In the next two years, computers and other equipment will be added to every classroom.
Finally Bear Creek is moving in a positive educational direction. With luck, all graduates of Bear Creek will be computer literate in a couple of years.
Sure, the students will be crammed 40 to a room and have no place to swim or act, but at least they will have a concept of what a computer is and how to use it.
After the failed bonds, LUSD is going ahead with plans to build a fourth high school anyway. While this will eventually ease overcrowding, it will suck up all the funding to the district.
Having two unfinished high schools in the district would ease overcrowding, but without the passage of a bond, the education level will not improve much.
Instead of using funds to eventually build a fourth high school, the district should finish Bear Creek first.

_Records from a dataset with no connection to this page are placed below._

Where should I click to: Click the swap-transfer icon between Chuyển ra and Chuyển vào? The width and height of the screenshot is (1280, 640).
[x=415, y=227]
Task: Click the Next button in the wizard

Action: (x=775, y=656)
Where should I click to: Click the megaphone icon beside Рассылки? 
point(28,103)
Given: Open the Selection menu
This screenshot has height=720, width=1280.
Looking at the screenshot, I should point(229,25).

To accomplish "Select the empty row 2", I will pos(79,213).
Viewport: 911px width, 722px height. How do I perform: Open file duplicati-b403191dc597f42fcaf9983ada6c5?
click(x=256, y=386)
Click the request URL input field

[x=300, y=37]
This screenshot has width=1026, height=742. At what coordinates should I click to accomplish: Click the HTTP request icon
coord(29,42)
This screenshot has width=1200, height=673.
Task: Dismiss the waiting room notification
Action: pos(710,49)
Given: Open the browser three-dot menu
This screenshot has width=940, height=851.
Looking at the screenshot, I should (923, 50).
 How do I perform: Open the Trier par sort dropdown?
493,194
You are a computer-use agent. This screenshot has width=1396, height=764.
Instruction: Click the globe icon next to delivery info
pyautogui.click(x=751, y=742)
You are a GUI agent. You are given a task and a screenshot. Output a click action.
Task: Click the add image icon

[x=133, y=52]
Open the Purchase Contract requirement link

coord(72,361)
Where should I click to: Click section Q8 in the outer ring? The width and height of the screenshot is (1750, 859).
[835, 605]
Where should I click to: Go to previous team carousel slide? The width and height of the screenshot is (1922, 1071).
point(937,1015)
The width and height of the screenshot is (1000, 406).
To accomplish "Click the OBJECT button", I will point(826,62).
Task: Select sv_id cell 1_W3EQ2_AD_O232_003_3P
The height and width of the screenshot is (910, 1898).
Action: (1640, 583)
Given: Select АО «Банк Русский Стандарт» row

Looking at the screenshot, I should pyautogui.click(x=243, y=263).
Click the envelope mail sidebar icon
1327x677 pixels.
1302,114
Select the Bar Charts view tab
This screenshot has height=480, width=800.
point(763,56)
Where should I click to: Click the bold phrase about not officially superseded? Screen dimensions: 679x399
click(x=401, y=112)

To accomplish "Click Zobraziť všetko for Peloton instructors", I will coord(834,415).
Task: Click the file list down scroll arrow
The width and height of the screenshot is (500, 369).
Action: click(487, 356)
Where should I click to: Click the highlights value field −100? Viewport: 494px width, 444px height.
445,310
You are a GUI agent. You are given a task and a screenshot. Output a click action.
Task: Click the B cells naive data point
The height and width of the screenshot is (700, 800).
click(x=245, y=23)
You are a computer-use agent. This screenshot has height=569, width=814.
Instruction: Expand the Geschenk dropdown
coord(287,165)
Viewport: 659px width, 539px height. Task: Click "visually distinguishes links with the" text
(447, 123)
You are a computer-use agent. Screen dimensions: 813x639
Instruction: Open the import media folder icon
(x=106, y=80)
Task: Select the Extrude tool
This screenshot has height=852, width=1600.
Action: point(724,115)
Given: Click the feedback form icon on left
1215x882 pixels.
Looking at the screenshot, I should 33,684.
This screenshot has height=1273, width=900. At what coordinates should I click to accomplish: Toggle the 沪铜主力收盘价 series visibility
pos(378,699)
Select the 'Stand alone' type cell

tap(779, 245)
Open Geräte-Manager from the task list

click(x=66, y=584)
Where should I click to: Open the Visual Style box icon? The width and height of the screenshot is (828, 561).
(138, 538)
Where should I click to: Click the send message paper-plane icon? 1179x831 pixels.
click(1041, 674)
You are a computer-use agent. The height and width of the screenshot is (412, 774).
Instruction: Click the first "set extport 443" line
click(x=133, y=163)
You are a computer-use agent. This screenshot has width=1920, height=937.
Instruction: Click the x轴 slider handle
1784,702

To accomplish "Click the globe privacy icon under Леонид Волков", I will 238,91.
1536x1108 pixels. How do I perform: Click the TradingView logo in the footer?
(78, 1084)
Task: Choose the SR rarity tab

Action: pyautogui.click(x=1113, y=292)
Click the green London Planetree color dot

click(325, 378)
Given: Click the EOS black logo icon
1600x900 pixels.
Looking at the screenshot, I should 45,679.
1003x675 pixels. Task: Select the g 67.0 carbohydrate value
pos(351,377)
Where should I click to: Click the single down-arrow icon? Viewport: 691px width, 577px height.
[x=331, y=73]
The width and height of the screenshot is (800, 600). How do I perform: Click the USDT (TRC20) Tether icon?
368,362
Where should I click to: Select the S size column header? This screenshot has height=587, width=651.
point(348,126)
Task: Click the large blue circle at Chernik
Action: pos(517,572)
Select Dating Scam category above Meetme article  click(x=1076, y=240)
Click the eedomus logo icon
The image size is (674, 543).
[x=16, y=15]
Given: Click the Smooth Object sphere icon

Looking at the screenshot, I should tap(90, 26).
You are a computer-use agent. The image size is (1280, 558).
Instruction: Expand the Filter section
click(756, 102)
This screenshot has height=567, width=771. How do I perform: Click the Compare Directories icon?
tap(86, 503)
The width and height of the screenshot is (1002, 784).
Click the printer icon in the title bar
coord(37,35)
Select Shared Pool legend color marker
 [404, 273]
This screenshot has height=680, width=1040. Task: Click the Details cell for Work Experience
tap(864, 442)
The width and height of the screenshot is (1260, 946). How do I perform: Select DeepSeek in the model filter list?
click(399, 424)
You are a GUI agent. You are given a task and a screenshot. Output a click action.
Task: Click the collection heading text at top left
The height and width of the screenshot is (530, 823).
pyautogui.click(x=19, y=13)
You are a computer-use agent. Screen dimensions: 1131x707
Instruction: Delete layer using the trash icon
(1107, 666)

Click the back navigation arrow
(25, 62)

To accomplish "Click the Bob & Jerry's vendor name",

That way at least students will be getting a real education while being packed into classrooms like sardines.
The Class of 2000 had high hopes of what their campus would look like on graduation day, but Bear Creek is just as unfinished as it was when it opened its doors ten years ago.
Students have to share books and desks, the swim teams are bussed to Tokay for practice and games, and the drama department shares an elementary school cafeteria with the cheer squads.
If it were not for Gary Podesto, the football teams would likely still be playing their home games at the Grape Bowl, and if it were not for Sunrise Little League, the varsity baseball field would not exist.
And if it were not for the DHS grant, Bear Creek would still have classrooms with no computers.
The Bruin Voice would like to extend a huge thank you to the community for its contributions to a campus that LUSD has seemingly all but ignored. Now if only the community would reach out its heart one more time and pass a bond measure to clean up the mess LUSD students have been left with, Bear Creek may become a place where students can do more than learn from a shared textbook, sit at a shared desk, act in a shared cafeteria, and swim in a shared pool. If only the community would give Bear Creek an identity of its own.